Wednesday, June 20, 2007

Change in blog address

I just wanted to let you all know that I'm re-locating blog address's so I can use wordpress software to snazz up my blog and take advantage of some of their neat features that blogger unfortunately lacks. Check me out and bookmark me at

Dan Seals is running in 2008

Good news! Dan Seals, the Democratic candidate for U.S. Rep for the 10th District of Illinois, with whom I volunteered last summer, is challenging incumbent Mark Kirk again in 2008. He already has a primary opponent too: Jay Footlik, an advsier to the 2004 Kerry campaign. I would be wary of anyone who's reaching out to John Kerry for campaign advice, as Footlik has reportedly done.

Tuesday, June 19, 2007

Terms That Annoy Me

And now for the annoying term of the day:

"power couple"

Usage: describes a successful and often pretty obnoxious husband and wife team
("husband and wife team" is another phrase which I hate)

Power couple examples that prove this to be true: Mary Matalin and James Carville, Lynne and Dick Cheney, Angelina Jolie and Brad Pitt, Mei Xiang and Tian Tian

The term's high-intensity tenor is what gets me in particular. It's another one of those journalistic cliches that's often used in the context of politics or business to lend a snappy, knowing air to a piece.

Expressions in the power couple family: power lunch, business casual, power nap, heads down, suit up

The line blurs even more

Hillary Clinton's takeoff on the "Sopranos" finale, with special guest Bill and special reference to Chelsea is just about the blurriest that the line has been drawn between celebrity and politics--at least since Ronald Reagan got elected into public office. Just watching it, I felt like the Clintons were a television family that I had grown up with more than public officials. The jab at Bill's eating habits just puts it over the top.

Is it bad that,
(1) This stunt makes me like Hillary a little better?
(2) I've started to enjoy the Journey song after this and the Sopranos finale?

Yes, I think it is.

Information provided.
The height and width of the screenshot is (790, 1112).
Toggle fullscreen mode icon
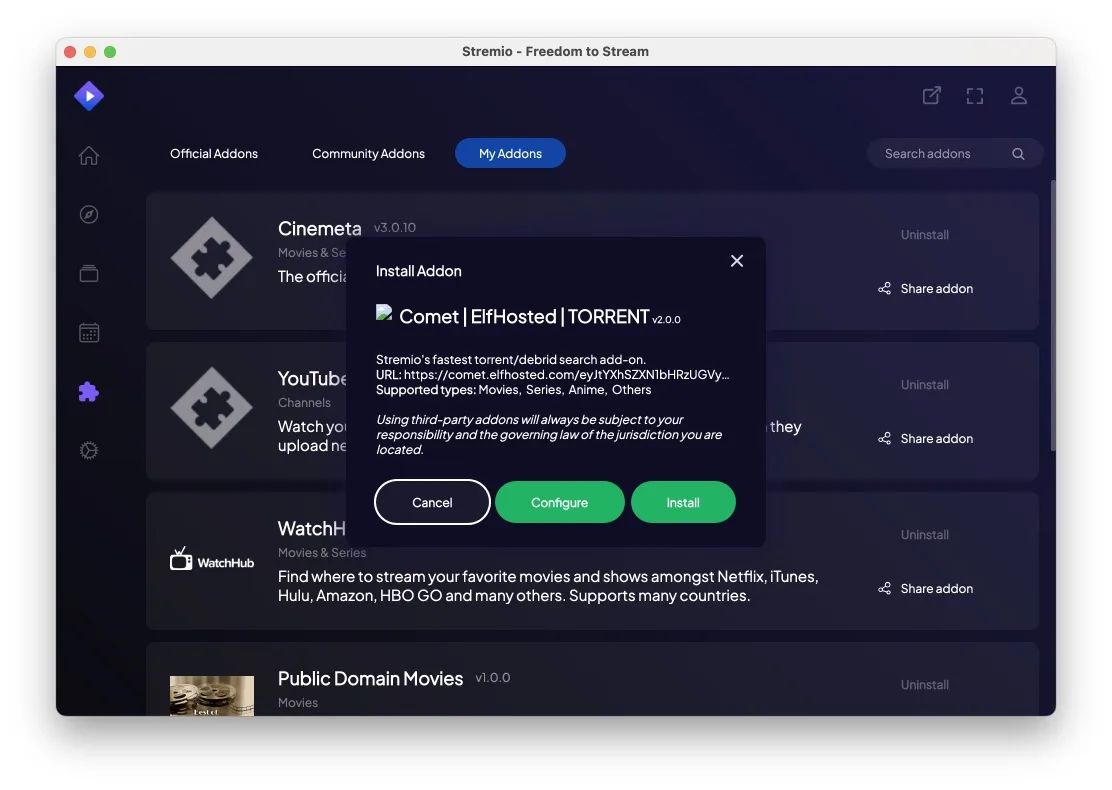975,96
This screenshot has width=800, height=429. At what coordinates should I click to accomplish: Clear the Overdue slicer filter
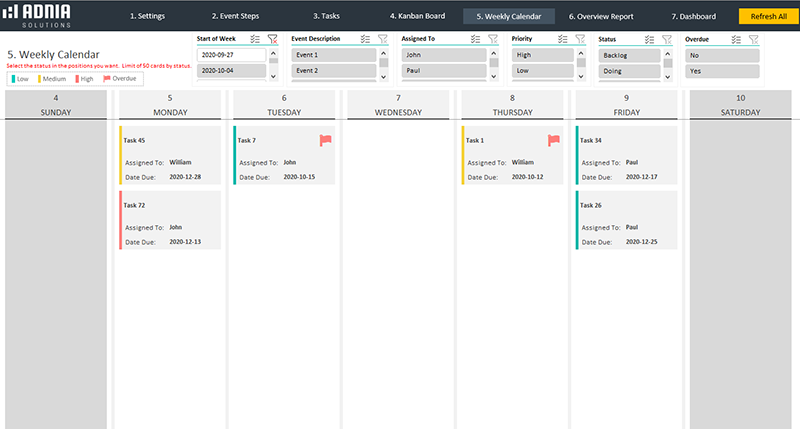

Work instructions.
a: Please retype the passage of the blog posts between "Terms That Annoy" and "which I hate)", inclusive.
b: Name every expression that the blog posts list as belonging to the power couple family.

List of solutions.
a:
Terms That Annoy Me

And now for the annoying term of the day:

"power couple"

Usage: describes a successful and often pretty obnoxious husband and wife team
("husband and wife team" is another phrase which I hate)

b: power lunch, business casual, power nap, heads down, suit up